__Objetivo A__
Transcreva literalmente a parte do texto sobre Poulantzas que se abre com as palavras contendo "Não cabe aqui" e se encerra com "de um Sartre).".
__Objetivo B__
No texto sobre Poulantzas, reescreva em forma de lista o parágrafo que começa com "O argumento resta bastante claro", mantendo seus fatos principais.
--- Trecho selecionado ---
Poulantzas percebe que muitos indicam que o marxismo possui excelentes categorias de análise do capitalismo, mas que não possui uma acertada teoria geral do Estado. Contudo, não podemos deixar de afirmar que a teoria econômica marxista, apesar de irrefutável em muitos pontos, possui conteúdo cruelmente histórico, de modo que, se atentarmos bem, inclusive os axiomas mais assertivos são relativizados em função das novas instituições políticas. Inclusive os elementos mais reconhecidos do marxismo deverão sofrer se desejarem a permanência enquanto conceito, modificações estruturais. No que diz respeito a uma teoria geral do Estado é absolutamente conhecido que o marxismo não dispõe de uma, Poulantzas observa que o marxismo não possui uma teoria geral do Estado porque não pode possuir uma teoria geral das formações do Estado. Seria uma contradição para Poulantzas à existência de uma teoria geral do Estado em um procedimento teórico que se pretende revelador das relações materiais envolvidas nos processos de produção e os modos de influência desses na luta de classes. Vejamos como defende sua posição:
“... não existe teoria geral do Estado, pois não poderia haver. Nesse ponto, é preciso ser rígido com as críticas, de boa ou de má fé, que recriminam as pretensas carências do marxismo ao nível de uma teoria geral do político e do poder. Um dos méritos do marxismo é justamente o de ter afastado, neste caso como em outros, os grandes devaneios metafísicos da filosofia política, as vagas e nebulosas teorizações gerais e abstratas que pretendem revelar os grandes segredos da História, do Político, do Estado e do Poder".
O argumento resta bastante claro, contudo ao nos confrontarmos com algumas teses apresentadas pelo autor somos constrangidos com algumas aparentes contradições. Parece evidente que uma teoria que se pretende opositora dos arroubos metafísicos da tradição possuirá desconforto com a enunciação da possibilidade de uma teoria geral, mas quando enunciamos que a separação entre teoria e prática é um ponto forte de nossa capacidade formuladora, parece que cometemos o mesmo engano que objetivávamos evitar. Não se trata de nenhum paradoxo performativo, mas de uma contradição, dessa vez podemos dizer que não tão somente aparente, porque, independentemente do que motive a assertiva, a separação entre teoria e prática é o que possibilita a estrutura lógica dos argumentos hipotéticos. Para Poulantzas, parte da conveniência do marxismo advém do fato de que esse não é hipotético, mas profundamente responsivo aos problemas da “história das lutas de classe dentro do capitalismo”.
Não cabe aqui discutir o grau de responsabilidade do marxismo frente aos desastres do stalinismo e dos regimes do leste europeu, primeiro porque não é clara a possibilidade de se aplicar um conceito como o de responsabilidade a fenômenos que não sejam perfeitamente previsíveis, como a ação de homens em determinadas condições, segundo porque ainda que pudéssemos aplicar a noção de responsabilidade em situações não tão previsíveis, não estaria certo que coletividades pudessem ser imputadas e terceiro porque jamais poderíamos imputar o conceito de responsabilidade ao filósofo, pois sua influência pouco ou nada depende de sua atividade (ainda para casos muitos extremos como o de um Sartre).
--- Informações exibidas ---
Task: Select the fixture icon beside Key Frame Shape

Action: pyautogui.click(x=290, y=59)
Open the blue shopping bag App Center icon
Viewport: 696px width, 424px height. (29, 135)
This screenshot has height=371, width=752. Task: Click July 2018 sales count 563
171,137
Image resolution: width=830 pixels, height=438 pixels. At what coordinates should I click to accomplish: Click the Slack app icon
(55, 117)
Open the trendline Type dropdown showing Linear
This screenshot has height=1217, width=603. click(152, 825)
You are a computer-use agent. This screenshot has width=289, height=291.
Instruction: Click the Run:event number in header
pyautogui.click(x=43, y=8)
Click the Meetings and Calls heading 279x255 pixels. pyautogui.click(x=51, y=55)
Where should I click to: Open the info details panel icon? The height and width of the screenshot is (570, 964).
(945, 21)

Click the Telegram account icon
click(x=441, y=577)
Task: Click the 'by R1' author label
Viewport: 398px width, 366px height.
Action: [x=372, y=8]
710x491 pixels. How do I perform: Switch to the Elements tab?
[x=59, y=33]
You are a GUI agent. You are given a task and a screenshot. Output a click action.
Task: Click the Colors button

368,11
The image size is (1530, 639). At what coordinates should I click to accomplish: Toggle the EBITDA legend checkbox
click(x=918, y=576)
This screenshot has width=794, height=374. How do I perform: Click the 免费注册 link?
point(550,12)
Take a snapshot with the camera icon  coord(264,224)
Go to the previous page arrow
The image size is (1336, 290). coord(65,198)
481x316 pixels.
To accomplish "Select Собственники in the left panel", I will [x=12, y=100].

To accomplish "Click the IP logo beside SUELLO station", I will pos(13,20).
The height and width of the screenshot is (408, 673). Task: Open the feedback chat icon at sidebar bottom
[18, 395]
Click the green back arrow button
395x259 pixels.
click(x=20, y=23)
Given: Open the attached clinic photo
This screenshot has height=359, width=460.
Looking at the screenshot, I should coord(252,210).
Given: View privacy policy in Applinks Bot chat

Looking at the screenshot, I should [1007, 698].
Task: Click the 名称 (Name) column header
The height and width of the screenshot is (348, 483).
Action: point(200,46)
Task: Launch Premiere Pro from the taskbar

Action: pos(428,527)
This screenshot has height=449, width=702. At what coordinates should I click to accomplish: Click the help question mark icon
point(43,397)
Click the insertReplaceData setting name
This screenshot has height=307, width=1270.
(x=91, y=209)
---
__Resposta correta A__
Não cabe aqui discutir o grau de responsabilidade do marxismo frente aos desastres do stalinismo e dos regimes do leste europeu, primeiro porque não é clara a possibilidade de se aplicar um conceito como o de responsabilidade a fenômenos que não sejam perfeitamente previsíveis, como a ação de homens em determinadas condições, segundo porque ainda que pudéssemos aplicar a noção de responsabilidade em situações não tão previsíveis, não estaria certo que coletividades pudessem ser imputadas e terceiro porque jamais poderíamos imputar o conceito de responsabilidade ao filósofo, pois sua influência pouco ou nada depende de sua atividade (ainda para casos muitos extremos como o de um Sartre).

__Resposta correta B__
- O argumento é claro, mas algumas teses apresentadas pelo autor trazem contradições aparentes.
- Uma teoria que se opõe aos arroubos metafísicos da tradição tende a se incomodar com a ideia de uma teoria geral.
- Ao afirmar que a separação entre teoria e prática é um ponto forte da capacidade formuladora, parece-se cometer o mesmo engano que se pretendia evitar.
- Não se trata de um paradoxo performativo, e sim de uma contradição que não é apenas aparente.
- O motivo é que a separação entre teoria e prática é o que possibilita a estrutura lógica dos argumentos hipotéticos.
- Para Poulantzas, parte da conveniência do marxismo vem de ele não ser hipotético, e sim profundamente responsivo aos problemas da "história das lutas de classe dentro do capitalismo".